I recommend Flyvberg's article “Over Budget, Over Time, Over and Over Again” found here and his books Megaprojects and Risk and Decision-Making On Mega-Projects in which he suggests methods to counter project managers' optimism bias.

Thursday, 6 June 2013

On Being Strategically Wrong

I just finished a book by Robert Kurzban called Why Everyone (Else) Is a Hypocrite: Evolution and the Modular Mind. Kurzban is a evolutionary psychologist.

I have read many behavioural economics books recently, such as Thinking, Fast and Slow, Wait: The Art and Science of Delay, and How We Decide. Also in the last couple of years, I have read books like Predictably Irrational: The Hidden Forces That Shape Our Decisions , and its critic's book The Logic of Life: The Rational Economics of an Irrational World.

All of these books describe the same famous psychological experiments which try to prove that humans are not rational beings always weighing the costs and benefits of their actions and then taking actions that are in their own self-interest as described by economic theory. However, they often draw different conclusions. It can be quite confusing.

Kurzban's book seems to be the exception. It makes the other books look silly. His concept of the modular mind explains how our brains have developed over millions of years of evolution. Our minds contain many parts or “modules” each with different functions. Sometimes these modules don't communicate very well to each other.

So saying “I think” or “Someone is acting in their self-interest” begs the question who is "I" and what is a "self".

As Kurzban describes most of us have the impression that somewhere inside our head is a central control that is the brains controlling our thoughts. Also, we have the impression that the part of the brain that controls speech actually speaks for all of our modules.

However, split brain patient experiments prove that parts of the right side of the brain can become disconnected from the speaking part of our brain on the left side.

Similar experiments with normal people show that there are many parts of the brain that are not connected to our speaking part. Kurzban suggests that this is why we may have strong opinions about subjects like legalizing abortion. recreational drugs or prostitution without being able to explain the logic behind our opinions.

I highly recommend Kurzban's book.

SOURCE INFORMATION —
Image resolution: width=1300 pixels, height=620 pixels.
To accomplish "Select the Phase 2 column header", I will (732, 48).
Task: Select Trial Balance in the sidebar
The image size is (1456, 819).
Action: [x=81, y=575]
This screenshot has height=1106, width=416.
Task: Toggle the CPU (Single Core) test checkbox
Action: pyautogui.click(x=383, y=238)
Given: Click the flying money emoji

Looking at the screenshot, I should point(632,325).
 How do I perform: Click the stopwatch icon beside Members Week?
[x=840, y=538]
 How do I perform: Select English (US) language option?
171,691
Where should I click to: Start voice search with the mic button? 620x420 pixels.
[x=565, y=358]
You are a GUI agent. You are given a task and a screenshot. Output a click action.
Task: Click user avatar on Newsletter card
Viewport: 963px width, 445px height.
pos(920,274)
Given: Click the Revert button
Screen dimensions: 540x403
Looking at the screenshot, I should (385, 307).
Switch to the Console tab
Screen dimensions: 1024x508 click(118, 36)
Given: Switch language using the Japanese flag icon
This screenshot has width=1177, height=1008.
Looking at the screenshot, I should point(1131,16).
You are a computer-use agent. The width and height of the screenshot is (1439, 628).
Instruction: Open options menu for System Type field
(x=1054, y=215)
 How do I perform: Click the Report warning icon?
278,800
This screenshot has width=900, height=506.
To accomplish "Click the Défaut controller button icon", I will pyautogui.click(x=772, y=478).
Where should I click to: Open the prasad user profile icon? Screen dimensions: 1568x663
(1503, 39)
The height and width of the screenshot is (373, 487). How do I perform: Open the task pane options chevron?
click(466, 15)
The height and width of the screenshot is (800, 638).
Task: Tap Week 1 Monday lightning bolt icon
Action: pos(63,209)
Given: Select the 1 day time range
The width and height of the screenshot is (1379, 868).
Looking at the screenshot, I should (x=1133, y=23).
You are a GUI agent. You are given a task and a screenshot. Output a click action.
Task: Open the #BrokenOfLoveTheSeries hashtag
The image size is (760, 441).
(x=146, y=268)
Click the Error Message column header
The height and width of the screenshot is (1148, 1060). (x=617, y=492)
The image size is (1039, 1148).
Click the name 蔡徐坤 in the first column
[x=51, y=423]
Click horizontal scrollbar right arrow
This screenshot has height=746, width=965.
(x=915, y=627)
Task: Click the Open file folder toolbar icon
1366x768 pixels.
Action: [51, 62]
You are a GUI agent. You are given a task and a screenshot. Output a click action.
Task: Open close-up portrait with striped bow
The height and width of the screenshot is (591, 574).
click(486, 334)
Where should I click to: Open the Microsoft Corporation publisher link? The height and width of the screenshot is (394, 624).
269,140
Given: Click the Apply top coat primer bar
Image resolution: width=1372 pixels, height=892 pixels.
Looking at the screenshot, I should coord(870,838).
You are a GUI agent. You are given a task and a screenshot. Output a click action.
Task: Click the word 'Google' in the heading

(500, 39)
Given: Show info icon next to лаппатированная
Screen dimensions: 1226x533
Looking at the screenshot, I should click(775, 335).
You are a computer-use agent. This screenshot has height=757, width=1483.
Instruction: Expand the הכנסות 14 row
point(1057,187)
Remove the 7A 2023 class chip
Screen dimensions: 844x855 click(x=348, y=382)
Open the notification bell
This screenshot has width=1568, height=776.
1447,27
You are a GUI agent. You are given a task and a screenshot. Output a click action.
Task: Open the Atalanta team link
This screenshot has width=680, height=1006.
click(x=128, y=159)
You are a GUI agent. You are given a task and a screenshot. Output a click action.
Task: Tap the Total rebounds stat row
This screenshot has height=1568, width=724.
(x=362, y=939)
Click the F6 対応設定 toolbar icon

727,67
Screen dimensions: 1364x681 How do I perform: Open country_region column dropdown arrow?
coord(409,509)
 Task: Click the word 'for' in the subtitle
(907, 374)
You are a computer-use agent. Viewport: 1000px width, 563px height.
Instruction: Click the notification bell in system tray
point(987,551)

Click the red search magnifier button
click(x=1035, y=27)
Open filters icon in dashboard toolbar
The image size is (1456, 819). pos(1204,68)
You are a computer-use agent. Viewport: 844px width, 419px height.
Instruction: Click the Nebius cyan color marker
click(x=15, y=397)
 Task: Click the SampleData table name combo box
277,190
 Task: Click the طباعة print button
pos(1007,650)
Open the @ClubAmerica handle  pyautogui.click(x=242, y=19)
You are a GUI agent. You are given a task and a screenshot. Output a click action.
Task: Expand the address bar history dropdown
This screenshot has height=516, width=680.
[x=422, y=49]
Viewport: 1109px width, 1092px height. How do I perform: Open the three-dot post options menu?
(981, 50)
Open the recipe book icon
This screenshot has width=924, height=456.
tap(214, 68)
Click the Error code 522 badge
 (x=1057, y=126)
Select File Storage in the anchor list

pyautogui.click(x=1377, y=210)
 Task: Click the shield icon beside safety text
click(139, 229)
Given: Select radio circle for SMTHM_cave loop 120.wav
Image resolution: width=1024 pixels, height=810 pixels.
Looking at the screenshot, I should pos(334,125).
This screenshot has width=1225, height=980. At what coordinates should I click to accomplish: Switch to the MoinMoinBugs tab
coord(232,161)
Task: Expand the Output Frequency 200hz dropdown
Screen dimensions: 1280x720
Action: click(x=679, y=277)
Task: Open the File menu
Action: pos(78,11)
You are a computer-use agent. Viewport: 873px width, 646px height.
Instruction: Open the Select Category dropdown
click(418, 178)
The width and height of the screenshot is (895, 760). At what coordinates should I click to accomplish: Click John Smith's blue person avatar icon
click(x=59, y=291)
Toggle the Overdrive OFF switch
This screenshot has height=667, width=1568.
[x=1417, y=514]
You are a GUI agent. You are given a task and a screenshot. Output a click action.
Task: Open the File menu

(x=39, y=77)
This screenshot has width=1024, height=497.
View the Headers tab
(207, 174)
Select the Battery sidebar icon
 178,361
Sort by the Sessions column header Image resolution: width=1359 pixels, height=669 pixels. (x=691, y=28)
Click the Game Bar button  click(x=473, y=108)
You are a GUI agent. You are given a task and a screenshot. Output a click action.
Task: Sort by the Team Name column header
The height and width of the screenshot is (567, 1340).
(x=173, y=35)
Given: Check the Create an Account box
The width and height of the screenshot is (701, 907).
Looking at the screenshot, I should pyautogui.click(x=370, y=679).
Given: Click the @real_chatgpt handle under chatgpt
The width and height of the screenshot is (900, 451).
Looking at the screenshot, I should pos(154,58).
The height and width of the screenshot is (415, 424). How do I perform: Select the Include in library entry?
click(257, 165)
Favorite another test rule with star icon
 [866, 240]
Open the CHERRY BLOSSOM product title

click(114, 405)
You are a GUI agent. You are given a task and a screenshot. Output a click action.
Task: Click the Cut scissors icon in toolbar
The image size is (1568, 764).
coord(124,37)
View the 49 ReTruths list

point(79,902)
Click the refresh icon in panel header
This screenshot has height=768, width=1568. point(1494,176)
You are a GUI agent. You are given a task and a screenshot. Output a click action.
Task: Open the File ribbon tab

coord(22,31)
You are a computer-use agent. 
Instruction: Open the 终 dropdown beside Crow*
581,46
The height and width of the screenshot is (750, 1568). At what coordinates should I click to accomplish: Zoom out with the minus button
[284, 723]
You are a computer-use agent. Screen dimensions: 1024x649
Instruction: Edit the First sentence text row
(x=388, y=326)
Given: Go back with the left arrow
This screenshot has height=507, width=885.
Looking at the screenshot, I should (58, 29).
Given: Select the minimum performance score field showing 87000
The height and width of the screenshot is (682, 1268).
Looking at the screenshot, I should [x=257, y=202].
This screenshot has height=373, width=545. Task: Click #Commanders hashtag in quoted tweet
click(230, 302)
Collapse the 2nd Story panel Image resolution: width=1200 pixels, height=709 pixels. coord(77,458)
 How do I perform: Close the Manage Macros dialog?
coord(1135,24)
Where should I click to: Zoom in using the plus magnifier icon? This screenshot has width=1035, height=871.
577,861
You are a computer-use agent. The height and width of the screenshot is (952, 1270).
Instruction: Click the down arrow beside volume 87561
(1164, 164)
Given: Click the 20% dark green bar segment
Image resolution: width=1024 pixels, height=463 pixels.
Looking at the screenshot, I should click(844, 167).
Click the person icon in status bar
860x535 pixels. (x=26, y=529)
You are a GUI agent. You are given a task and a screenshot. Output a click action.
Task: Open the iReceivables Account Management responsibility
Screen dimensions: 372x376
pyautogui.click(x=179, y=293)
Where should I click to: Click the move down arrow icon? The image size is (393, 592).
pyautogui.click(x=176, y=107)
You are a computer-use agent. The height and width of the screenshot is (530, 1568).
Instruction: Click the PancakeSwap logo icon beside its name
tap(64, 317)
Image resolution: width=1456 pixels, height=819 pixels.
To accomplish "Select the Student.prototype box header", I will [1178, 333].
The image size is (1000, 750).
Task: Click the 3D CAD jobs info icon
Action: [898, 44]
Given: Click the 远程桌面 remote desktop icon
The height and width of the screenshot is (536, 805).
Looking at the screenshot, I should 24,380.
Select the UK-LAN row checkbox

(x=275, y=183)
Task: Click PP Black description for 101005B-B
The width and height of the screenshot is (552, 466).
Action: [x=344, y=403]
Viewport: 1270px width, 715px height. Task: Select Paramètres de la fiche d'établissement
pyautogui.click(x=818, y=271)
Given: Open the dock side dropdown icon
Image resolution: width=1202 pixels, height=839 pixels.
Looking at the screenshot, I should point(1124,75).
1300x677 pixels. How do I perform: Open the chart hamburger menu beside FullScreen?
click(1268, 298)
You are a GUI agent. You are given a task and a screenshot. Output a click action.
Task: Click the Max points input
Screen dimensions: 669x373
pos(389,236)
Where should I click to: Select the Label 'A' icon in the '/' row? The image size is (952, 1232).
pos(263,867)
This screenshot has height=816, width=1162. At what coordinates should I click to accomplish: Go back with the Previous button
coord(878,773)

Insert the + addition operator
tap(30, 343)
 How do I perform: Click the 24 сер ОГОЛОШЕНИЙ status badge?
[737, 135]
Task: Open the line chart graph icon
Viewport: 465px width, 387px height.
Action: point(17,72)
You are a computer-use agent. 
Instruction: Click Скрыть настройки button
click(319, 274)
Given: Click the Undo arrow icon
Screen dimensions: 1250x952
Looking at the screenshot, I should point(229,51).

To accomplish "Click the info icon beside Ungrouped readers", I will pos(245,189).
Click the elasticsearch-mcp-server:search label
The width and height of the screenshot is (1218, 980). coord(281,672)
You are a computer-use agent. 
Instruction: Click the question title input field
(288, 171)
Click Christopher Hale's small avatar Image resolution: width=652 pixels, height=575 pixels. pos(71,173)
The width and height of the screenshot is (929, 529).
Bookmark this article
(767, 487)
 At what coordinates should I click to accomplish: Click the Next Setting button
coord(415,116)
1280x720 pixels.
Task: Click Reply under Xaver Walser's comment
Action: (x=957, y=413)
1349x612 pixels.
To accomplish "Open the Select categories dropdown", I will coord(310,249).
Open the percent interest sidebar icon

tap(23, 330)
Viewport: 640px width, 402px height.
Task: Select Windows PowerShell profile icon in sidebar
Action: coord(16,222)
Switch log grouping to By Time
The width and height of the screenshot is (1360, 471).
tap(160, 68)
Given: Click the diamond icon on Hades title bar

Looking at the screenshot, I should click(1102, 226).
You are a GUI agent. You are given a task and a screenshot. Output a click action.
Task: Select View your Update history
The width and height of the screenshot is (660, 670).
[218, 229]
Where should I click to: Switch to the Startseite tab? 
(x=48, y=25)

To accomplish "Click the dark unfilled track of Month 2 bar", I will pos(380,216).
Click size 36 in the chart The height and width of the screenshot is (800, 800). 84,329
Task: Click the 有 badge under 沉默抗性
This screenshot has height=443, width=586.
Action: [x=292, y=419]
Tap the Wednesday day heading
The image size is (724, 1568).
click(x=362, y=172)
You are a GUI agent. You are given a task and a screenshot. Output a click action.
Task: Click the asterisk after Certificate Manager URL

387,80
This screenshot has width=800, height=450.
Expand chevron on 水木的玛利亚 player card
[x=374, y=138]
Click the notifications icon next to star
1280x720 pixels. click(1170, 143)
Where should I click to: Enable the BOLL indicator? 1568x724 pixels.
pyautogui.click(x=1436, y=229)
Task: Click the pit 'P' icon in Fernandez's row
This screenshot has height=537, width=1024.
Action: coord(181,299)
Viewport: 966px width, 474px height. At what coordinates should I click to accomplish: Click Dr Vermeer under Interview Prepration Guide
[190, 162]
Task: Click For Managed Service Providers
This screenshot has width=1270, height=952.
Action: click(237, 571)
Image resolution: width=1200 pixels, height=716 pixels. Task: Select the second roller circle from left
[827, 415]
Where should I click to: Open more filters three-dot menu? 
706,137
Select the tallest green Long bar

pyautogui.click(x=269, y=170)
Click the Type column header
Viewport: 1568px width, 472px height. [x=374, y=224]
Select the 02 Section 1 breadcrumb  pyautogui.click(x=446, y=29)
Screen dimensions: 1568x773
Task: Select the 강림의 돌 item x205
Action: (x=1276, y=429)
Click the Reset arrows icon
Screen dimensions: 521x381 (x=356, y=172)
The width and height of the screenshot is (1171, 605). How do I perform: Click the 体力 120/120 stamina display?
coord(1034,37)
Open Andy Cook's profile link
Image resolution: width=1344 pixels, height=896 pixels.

EXERCISE INSTRUCTIONS —
1 - Translate the sentence "Kurzban's book seems to be the exception." from the blog post into Spanish.
2 - Condense the paragraph of the blog post that begins "All of these books describe" into a single sentence, keeping its main facts.
3 - Reproduce the blog post starting with "I just finished" and going on through "a evolutionary psychologist.", changing "evolutionary psychologist" to "cognitive scientist".

RESULTS BY TASK —
1 - El libro de Kurzban parece ser la excepción.

2 - These books all describe the same famous psychological experiments meant to show that humans are not the rational beings of economic theory who weigh costs and benefits and act in their own self-interest, yet the books often draw different conclusions, which can be quite confusing.

3 -
I just finished a book by Robert Kurzban called Why Everyone (Else) Is a Hypocrite: Evolution and the Modular Mind. Kurzban is a cognitive scientist.